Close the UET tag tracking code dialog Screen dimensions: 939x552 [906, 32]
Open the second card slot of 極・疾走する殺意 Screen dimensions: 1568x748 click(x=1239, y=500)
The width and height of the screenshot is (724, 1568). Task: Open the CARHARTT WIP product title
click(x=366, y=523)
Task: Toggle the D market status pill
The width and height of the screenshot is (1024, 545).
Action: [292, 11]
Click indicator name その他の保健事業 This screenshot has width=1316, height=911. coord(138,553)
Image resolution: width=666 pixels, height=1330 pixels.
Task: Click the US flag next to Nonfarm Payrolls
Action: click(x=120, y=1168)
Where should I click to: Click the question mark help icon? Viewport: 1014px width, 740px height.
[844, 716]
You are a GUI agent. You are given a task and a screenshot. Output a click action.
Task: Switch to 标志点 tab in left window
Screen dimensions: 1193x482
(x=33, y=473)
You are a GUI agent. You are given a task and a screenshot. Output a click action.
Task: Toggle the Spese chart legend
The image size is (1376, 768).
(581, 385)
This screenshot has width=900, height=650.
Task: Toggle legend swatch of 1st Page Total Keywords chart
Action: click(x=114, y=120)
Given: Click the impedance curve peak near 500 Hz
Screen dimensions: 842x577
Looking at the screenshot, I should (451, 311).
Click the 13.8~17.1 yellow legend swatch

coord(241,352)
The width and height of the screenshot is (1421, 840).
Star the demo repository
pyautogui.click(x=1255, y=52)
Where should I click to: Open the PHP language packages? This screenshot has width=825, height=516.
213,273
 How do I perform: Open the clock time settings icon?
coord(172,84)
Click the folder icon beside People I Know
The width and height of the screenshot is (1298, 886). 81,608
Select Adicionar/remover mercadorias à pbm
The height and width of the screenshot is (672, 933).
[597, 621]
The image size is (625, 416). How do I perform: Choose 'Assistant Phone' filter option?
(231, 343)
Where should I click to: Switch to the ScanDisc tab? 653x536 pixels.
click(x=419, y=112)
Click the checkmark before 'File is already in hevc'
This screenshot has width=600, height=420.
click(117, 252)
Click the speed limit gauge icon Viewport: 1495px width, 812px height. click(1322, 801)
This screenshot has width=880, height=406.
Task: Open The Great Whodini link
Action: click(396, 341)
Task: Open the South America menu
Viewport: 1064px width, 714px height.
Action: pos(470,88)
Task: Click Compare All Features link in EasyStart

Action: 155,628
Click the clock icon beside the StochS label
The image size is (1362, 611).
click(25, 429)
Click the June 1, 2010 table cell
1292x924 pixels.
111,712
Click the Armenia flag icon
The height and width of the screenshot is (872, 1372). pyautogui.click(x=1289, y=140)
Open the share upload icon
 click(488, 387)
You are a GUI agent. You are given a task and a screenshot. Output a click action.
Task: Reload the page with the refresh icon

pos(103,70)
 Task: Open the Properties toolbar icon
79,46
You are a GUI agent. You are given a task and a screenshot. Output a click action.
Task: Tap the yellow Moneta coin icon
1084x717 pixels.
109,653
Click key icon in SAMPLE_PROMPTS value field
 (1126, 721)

# # # # #

**Try it**
Restate each record above word for word.

**Exercise response**
Close the UET tag tracking code dialog Screen dimensions: 939x552 [906, 32]
Open the second card slot of 極・疾走する殺意 Screen dimensions: 1568x748 click(x=1239, y=500)
The width and height of the screenshot is (724, 1568). Task: Open the CARHARTT WIP product title
click(x=366, y=523)
Task: Toggle the D market status pill
The width and height of the screenshot is (1024, 545).
Action: [292, 11]
Click indicator name その他の保健事業 This screenshot has width=1316, height=911. coord(138,553)
Image resolution: width=666 pixels, height=1330 pixels.
Task: Click the US flag next to Nonfarm Payrolls
Action: click(x=120, y=1168)
Where should I click to: Click the question mark help icon? Viewport: 1014px width, 740px height.
[844, 716]
You are a GUI agent. You are given a task and a screenshot. Output a click action.
Task: Switch to 标志点 tab in left window
Screen dimensions: 1193x482
(x=33, y=473)
You are a GUI agent. You are given a task and a screenshot. Output a click action.
Task: Toggle the Spese chart legend
The image size is (1376, 768).
(581, 385)
This screenshot has width=900, height=650.
Task: Toggle legend swatch of 1st Page Total Keywords chart
Action: click(x=114, y=120)
Given: Click the impedance curve peak near 500 Hz
Screen dimensions: 842x577
Looking at the screenshot, I should (451, 311).
Click the 13.8~17.1 yellow legend swatch

coord(241,352)
The width and height of the screenshot is (1421, 840).
Star the demo repository
pyautogui.click(x=1255, y=52)
Where should I click to: Open the PHP language packages? This screenshot has width=825, height=516.
213,273
 How do I perform: Open the clock time settings icon?
coord(172,84)
Click the folder icon beside People I Know
The width and height of the screenshot is (1298, 886). 81,608
Select Adicionar/remover mercadorias à pbm
The height and width of the screenshot is (672, 933).
[597, 621]
The image size is (625, 416). How do I perform: Choose 'Assistant Phone' filter option?
(231, 343)
Where should I click to: Switch to the ScanDisc tab? 653x536 pixels.
click(x=419, y=112)
Click the checkmark before 'File is already in hevc'
This screenshot has width=600, height=420.
click(117, 252)
Click the speed limit gauge icon Viewport: 1495px width, 812px height. click(1322, 801)
This screenshot has width=880, height=406.
Task: Open The Great Whodini link
Action: click(396, 341)
Task: Open the South America menu
Viewport: 1064px width, 714px height.
Action: pos(470,88)
Task: Click Compare All Features link in EasyStart

Action: 155,628
Click the clock icon beside the StochS label
The image size is (1362, 611).
click(25, 429)
Click the June 1, 2010 table cell
1292x924 pixels.
111,712
Click the Armenia flag icon
The height and width of the screenshot is (872, 1372). pyautogui.click(x=1289, y=140)
Open the share upload icon
 click(488, 387)
You are a GUI agent. You are given a task and a screenshot. Output a click action.
Task: Reload the page with the refresh icon

pos(103,70)
 Task: Open the Properties toolbar icon
79,46
You are a GUI agent. You are given a task and a screenshot. Output a click action.
Task: Tap the yellow Moneta coin icon
1084x717 pixels.
109,653
Click key icon in SAMPLE_PROMPTS value field
 (1126, 721)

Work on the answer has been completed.